Let us protect the innocent. Let us act justly and seek mercy and curb oppression.

Lord, be the wisdom in our legislation. Be the power to uproot prejudice.

I see a Church that says we all have imago Dei but still too often keeps its silence and segregation.

Let us see your image in every face. Let us see in black and white and all the shades between and beyond. Let us marvel at the richness of our heritages. Let us feast together and not be afraid.

Lord, be the table where we all have a seat. Be the call to a better kingdom.

Be here, among us now.

I took today’s title from Idelette’s gorgeous lamentation, “White Tears of Lament”.  She is the founder and visionary behind SheLovesmagazine.com.
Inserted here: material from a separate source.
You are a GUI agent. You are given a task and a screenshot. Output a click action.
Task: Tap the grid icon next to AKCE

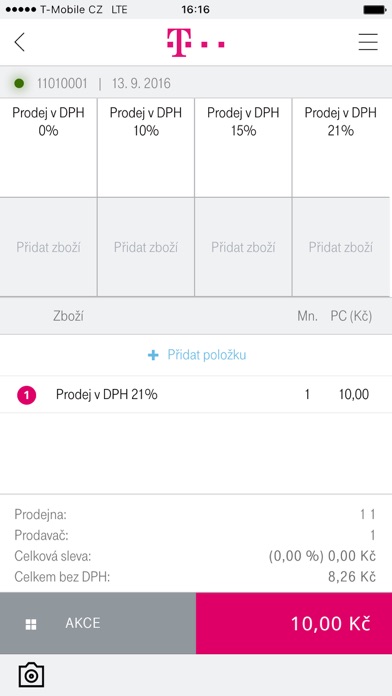[31, 625]
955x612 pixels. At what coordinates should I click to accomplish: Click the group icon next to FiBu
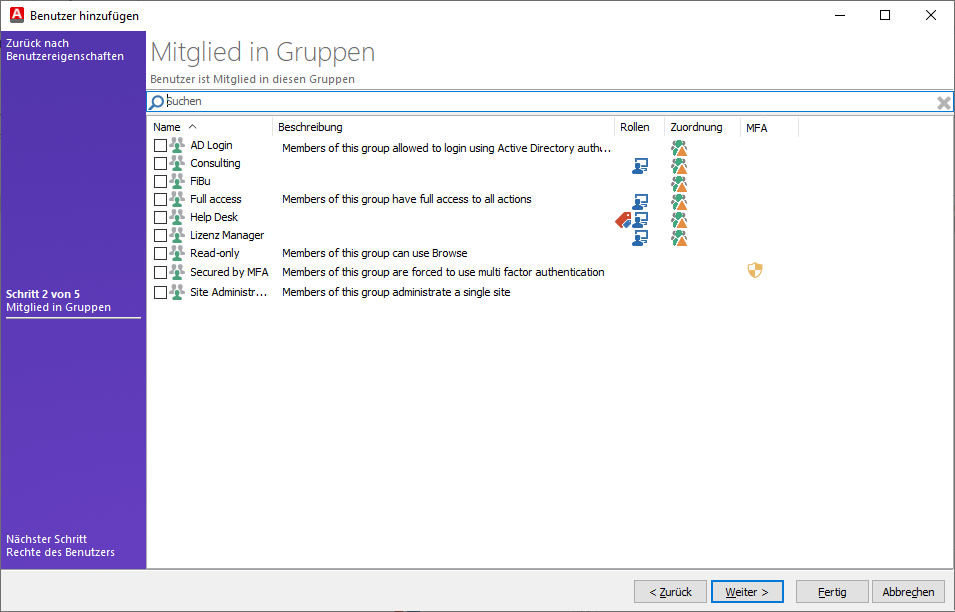177,182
Born and raised in South Africa, she is passionate about justice and equality. She dreams of a planet where no women or girls are for sale. She also dream of a world where women and men are partners in doing the work that brings down a new Heaven on earth. 

IdeletteWhite Tears of Lament

My God, My God

How come so many of us shrug our responsibility

For the tragedies and the

The bloodlines that run straight from our oppression

to these boys lying dead on the streets?

How come we don’t see the direct correlation

Between a position of skin superiority generations of us assumed

And filtrated through to the hearts of the ones we’ve diminished?
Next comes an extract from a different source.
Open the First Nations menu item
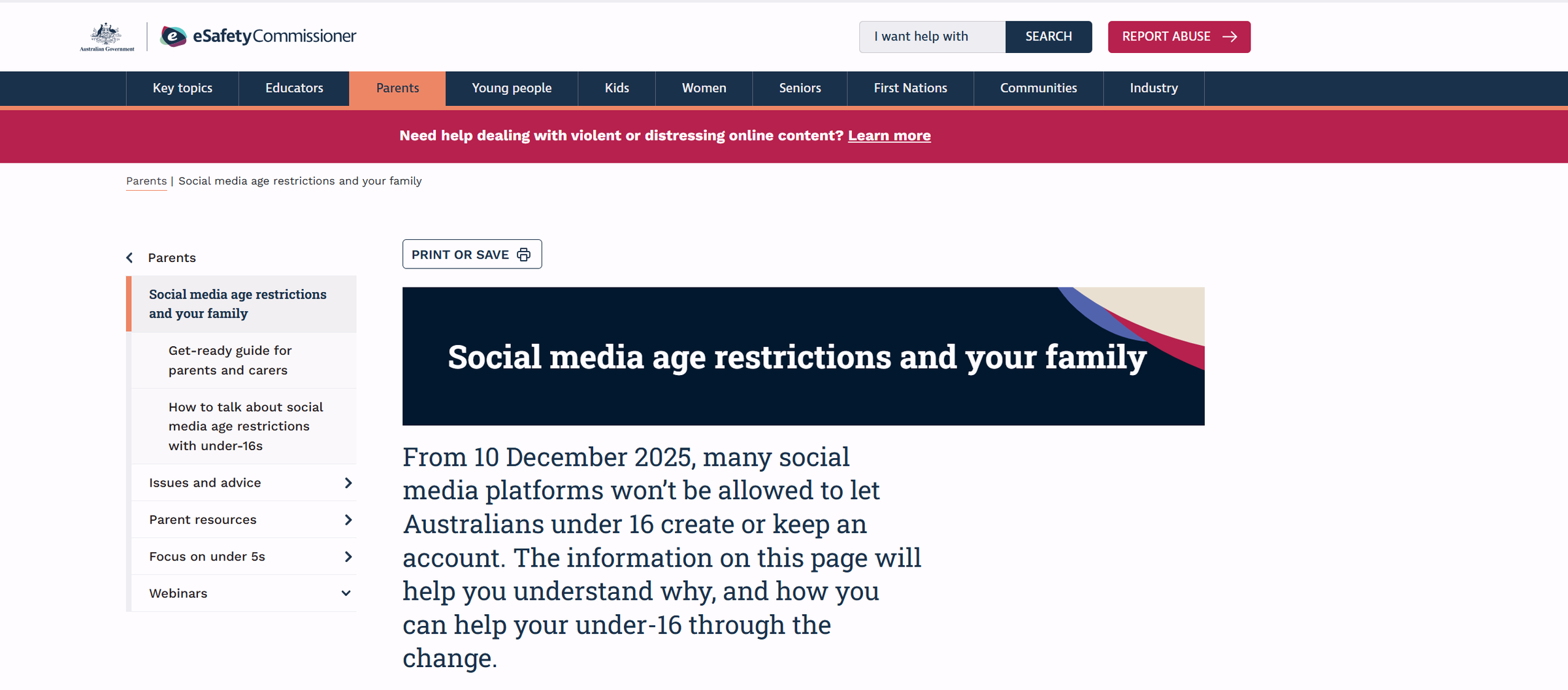Viewport: 1568px width, 690px height. point(910,88)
How come we don’t see the damage generations has done?

How come we dismiss it like it’s nothing?

Like it’s over and done with?

Just like we once —

and not that long ago–

Dismissed the humanity of

The maid and the gardener

The houseboy

The farm worker

The factory worker

The servant and

the slave?

How come we want to shake it off

still

Like it isn’t ours to deal with?

How come we turn our faces

And harden our hearts

Flip the switch

And scroll to the next screen

Without pausing

Asking our hearts to be opened,

To see the pain

To feel the pain

And to weep through the pain

With our brothers and sisters?

Because if the fruits of our actions are served up on the asphalt in our cities

The hatred pouring from lips

And triggered hands

How can we not pour out oceans of tears

To wash up with so many, so broken

By the systems we were part of creating?

How come we don’t eat the bitter fruit together and

Wail for the pain?

O, the pain!

How can our eyes be dry at a time like this?

How can we have our faces turned towards a heavenly sun

And not see the blood by our feet?

This is a time for tears

A season for lament

There’s blood on the earth

And not enough white tears to help wash away the pain.
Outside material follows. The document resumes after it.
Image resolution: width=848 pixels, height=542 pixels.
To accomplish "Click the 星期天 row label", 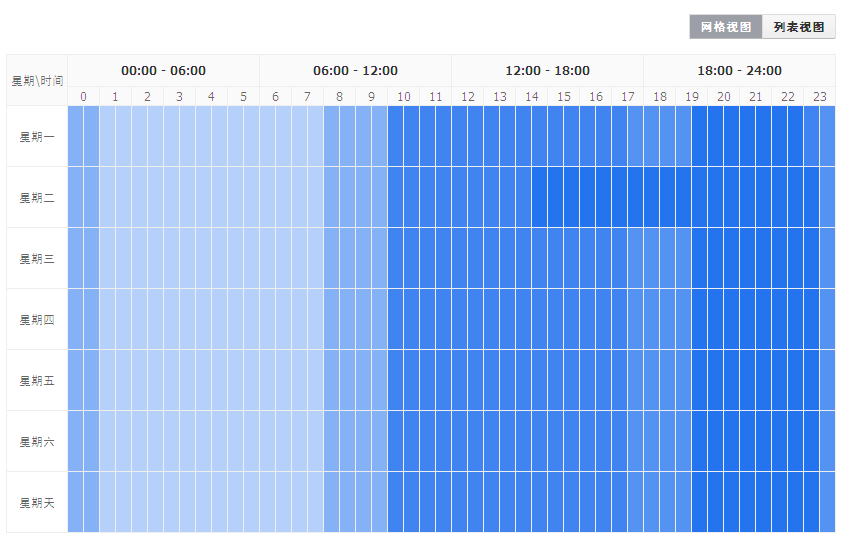I will (x=37, y=503).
But why, O God, do we refuse to fall to our knees

And weep over our children.

Our children

Not “their” children.

Our children.

Children born to the earth

And to this air

That we share.

Why are we not more shaken

By the news

Of death after death after black boy death?

My God, My God,

Forgive us our indifference.

Forgive me

My dry white face.

These stories ask of me

They require my face,

My heart

Turned straight into the sorrow.

O God, You say,

If My people …

Who are called by My Name

Will humble themselves

And pray … You will hear us

And You will heal our land.

But our prayers are empty

Without the humbling.

Falling at your feet

Asking your forgiveness

Now

For the way we have scarred and mangled hearts.

We belong to this sorrow together.

Forgive us, O Lord

Open our hearts,

Flood the dry land with our tears

Wash the blood from our hands

And heal our history.

Fill the chasms

With showers of our shared tears

Sorrow pouring out

Pouring pouring pouring out

Until the deep pain we have caused

Can be healed

Pouring

Until we have cried right into your promises

That you will hear the cries of your people.

And that you would forgive us our sins of omission

And division

For separating your world into white

And non-white.

How dare we?

You, who three-in-One

Dance in unity

And Love.

O God, o God,

Forgive us

All of Your people.

Take our tears

And wipe the blood off our streets

That justice and Love

may rise.

Make us into One

Human family,

Just like we’ve always been

But couldn’t see.

May the tears from our hearts

Wash away the blindness

in our souls.

Lord, hear our cries of lament and meet us with your comfort! I’m honored to host this space to bear one another’s burdens and weep with those who weep.